Every new day is a new problem for Thailand’s economy.
Today’s news comes from the Tourism Council of Thailand (TCT), who estimates at least 30% of tourism-related businesses in the country have exited the market in the last couple of months due to the COVID-19 panic and the Thai government’s continued lockdown to international tourists.
That 30% is not the final figure, however, as some analysts are now suggesting up to 60% of tourism-related businesses in Thailand could close permanently by the beginning of 2021.
TCT themselves predict at least another six months of deterioration for the Thai tourism industry, with an uncertain recovery after that.
This is due to tour bus companies, hotels, restaurants, souvenir shops and any other business that mainly deals with tourists now selling off assets in an attempt to raise capital or closing down completely.
Thanapol Cheewarattanaporn, president of the Thai Travel Agents Association, also expects even more tourism-related businesses to exit the market completely if the Thai government does not open up travel bubbles soon.
Even then, with travel bubbles expected to only be available to a handful of countries if the country does reopen again, much of the Thai tourism industry will not survive for long.
Meanwhile, many companies who have lost 100% of their international customers are now targeting the domestic market.
The problem with that strategy, however, is fewer Thais are traveling domestically than ever before.
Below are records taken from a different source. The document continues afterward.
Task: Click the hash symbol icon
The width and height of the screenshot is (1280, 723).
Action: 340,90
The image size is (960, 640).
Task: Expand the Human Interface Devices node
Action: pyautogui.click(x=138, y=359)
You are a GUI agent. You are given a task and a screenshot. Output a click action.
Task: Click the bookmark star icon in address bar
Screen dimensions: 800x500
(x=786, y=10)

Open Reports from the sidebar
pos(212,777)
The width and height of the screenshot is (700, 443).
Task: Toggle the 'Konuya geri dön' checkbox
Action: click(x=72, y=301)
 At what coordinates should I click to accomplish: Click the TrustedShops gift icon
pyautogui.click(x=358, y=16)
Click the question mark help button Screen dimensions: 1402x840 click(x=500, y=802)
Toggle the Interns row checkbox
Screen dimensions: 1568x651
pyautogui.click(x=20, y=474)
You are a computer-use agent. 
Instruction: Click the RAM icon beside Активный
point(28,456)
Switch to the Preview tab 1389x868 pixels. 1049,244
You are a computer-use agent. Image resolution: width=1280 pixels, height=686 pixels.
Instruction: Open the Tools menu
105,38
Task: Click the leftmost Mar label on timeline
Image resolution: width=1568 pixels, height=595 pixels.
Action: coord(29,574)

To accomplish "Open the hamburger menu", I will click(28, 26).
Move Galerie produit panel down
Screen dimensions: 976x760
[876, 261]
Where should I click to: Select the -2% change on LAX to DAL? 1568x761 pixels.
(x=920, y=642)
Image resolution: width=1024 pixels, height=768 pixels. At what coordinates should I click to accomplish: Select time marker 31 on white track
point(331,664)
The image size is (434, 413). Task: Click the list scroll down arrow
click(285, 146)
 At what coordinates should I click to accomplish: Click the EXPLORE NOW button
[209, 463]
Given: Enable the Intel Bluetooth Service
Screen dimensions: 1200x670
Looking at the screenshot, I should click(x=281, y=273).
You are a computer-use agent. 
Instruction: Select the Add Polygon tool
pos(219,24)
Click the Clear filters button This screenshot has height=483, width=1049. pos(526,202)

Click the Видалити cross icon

This is due to the government continuing to panic them about COVID-19 to a ridiculous degree, or due to lack of money as millions of Thais are now newly unemployed.
The lack of domestic tourists in Thailand is also as a result of many Thais not willing to spend money on a vacation when their economic future looks so uncertain.
Unfortunately, the government of Prayuth Chan-o-Cha does not currently seem to have a solution. For Thailand’s failing tourist industry, for its rice farmers as rice exports fall to their worst levels in a decade, for its worst exports market in four years, or for the Thai economy as a whole.